Reoperative Thyroid Surgery

Abstract
Reoperative thyroid surgery is an uncommon operation associated with a high complication rate. We retrospectively reviewed the data of 115 patients to study the incidence of complications after reoperative thyroid surgery. There were 107 women and 8 men (13.4:1.0) with an average age of 42.8 years (range 18–80 years). The most frequent indication for reoperation was completion thyroidectomy for a carcinoma identified by permanent sections (50 patients, 43.5%). Reoperative surgery was performed on 13 (11.3%) patients with recurrent thyroid cancer. The remaining 52 patients underwent reoperation for recurrent thyrotoxicosis (12 patients, 10.4%), recurrent nodular goiter (28 patients, 24.3%) or recurrent multinodular goiter (12 patients, 10.4%). Seven patients with recurrent nodular goiter and one patient with recurrent thyrotoxicosis underwent total thyroidectomy for the presence of malignancies that were identified by frozen sections. Overall, the interval between the initial and reoperative procedures ranged from 1 day to 33 years (2335 ± 272 days). The length of hospital stay was 5.8 ± 0.5 days. The length of time needed for reoperative thyroid surgery was 122.0 ± 6.2 minutes. There was no 30-day perioperative mortality.
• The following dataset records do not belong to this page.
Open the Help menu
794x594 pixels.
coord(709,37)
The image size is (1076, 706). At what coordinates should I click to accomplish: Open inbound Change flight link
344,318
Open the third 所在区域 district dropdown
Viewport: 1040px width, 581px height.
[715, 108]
The postoperative complications consisted of transient hypoparathyroidism in six patients (5.2%), permanent hypoparathyroidism in two patients (1.7%), transient RLN palsy in 3 patients (2.6%), and permanent recurrent laryngeal nerve palsy in two patients (1.7%). Reoperative thyroid surgery can be performed safely with little morbidity to the patient.